Review: It must be serendipity because I saw Nymphomaniac just off the back of finally catching up with François Ozon’s more conventional treatment of an unusual female sexual odyssey, Jeune et Jolie, and they certainly make for interesting companion pieces. Where Ozon’s piece is a classy, classic piece of French psychoanalysis on the phenomenon/state of ‘nymphomania’ so Von Trier’s Nymphomaniac is a more discursive and wry take on the subject (not surprising given Von Trier’s back-catalogue, although this is certainly one of his straighter, less disingenuous pieces).

I haven’t seen Nymphomaniac: Volume II at the time of writing this, so I can’t comment on how the Gainsbourg/Skarsgård framing device is going to be concluded, but I like it so far, with its ironic juxtaposition of the woman viewing her nymphomania through the prism of guilt and sin, while the caring man – almost to a comic extent – tries to counter her self-hatred through compassion and increasingly pseudo-intellectual justifications for her behaviour.

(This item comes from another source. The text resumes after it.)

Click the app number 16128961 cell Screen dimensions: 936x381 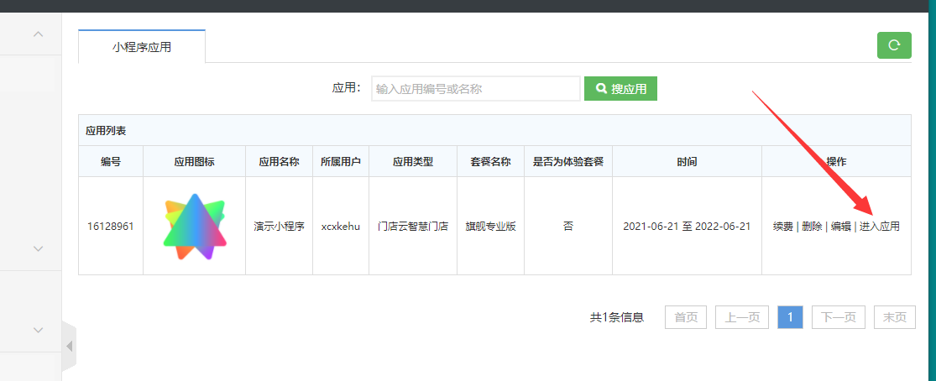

The use of vignettes to recount the sexual escapades is entertaining in its own right, as well as offering a meta-commentary on the art of storytelling (Skarsgård’s character even acknowledges the potential unreliability of this set-up, before continuing to take Gainsbourg’s stories at face value). The tales themselves are all different – ranging from outright smut and sex comedy, to farce (the sequence involving Joe getting more than she bargained for from Mrs H, a riotous cameo from Uma Thurman, is fantastic) – although Von Trier can’t help but revel in the opportunity to push the bourgeois-bating boundaries of decency with among other things a collage of penises, plenty of actual sex (using the genitalia of porn actors?), and even having the father character played by Christian Slater soil himself! There is almost a predictability to Von Trier’s licentiousness, though one has to begrudgingly acknowledge his ability to infuse each sequence with some element of dramatic or philosophical ingenuity. (October 2014)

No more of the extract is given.